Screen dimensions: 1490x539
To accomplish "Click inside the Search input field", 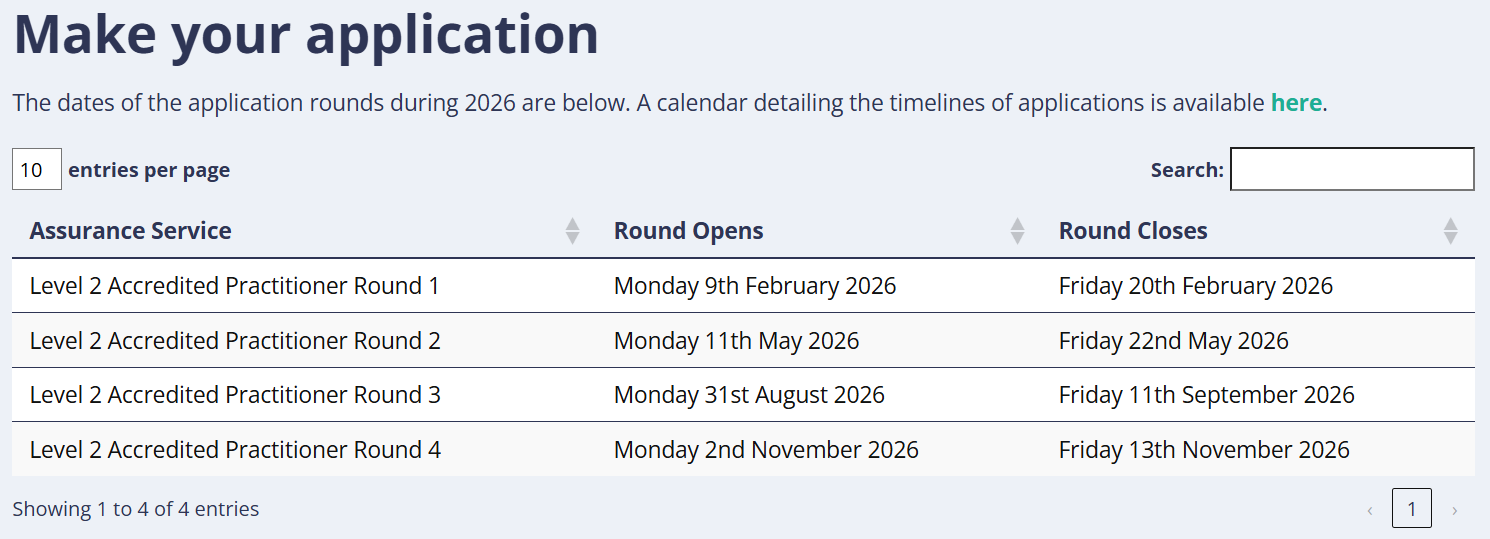I will coord(1351,169).
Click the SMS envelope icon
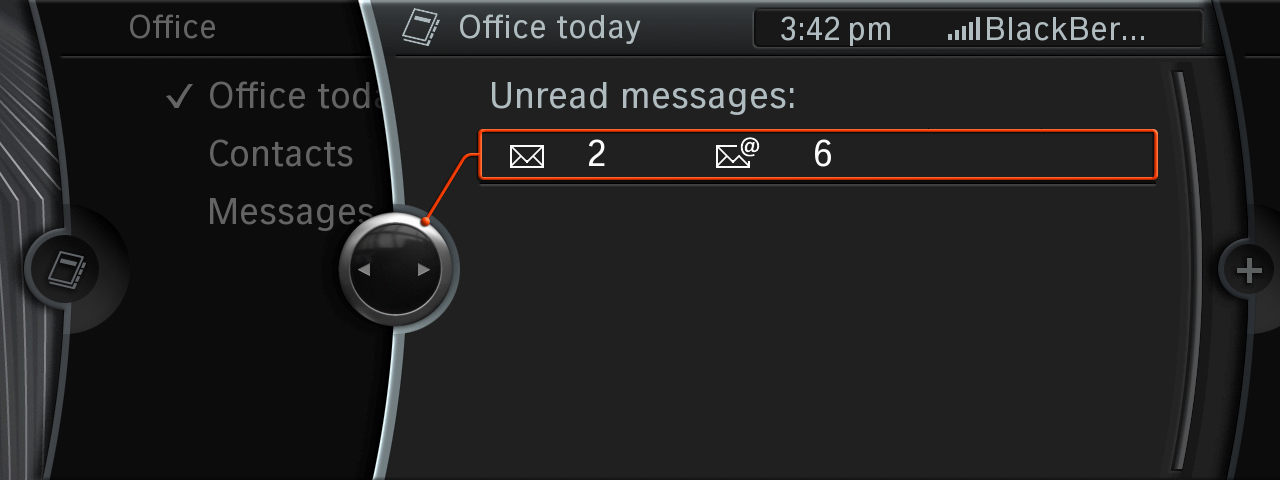 (527, 156)
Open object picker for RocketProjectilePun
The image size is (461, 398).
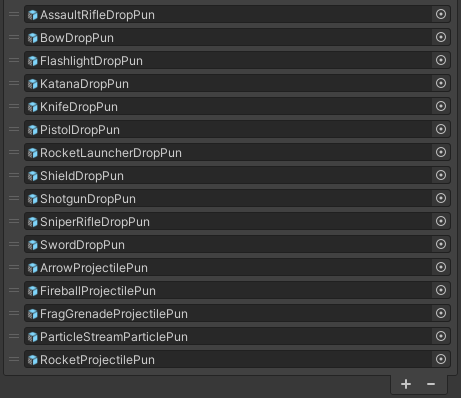pos(441,359)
•••
> [WORK ITEM] Exactly the lines from the one that contains "Open object picker for RocketProjectilePun" through the final line of the records above are needed, given again word for word, with every picture left out.

> [EXERCISE RESPONSE]
Open object picker for RocketProjectilePun
The image size is (461, 398).
pos(441,359)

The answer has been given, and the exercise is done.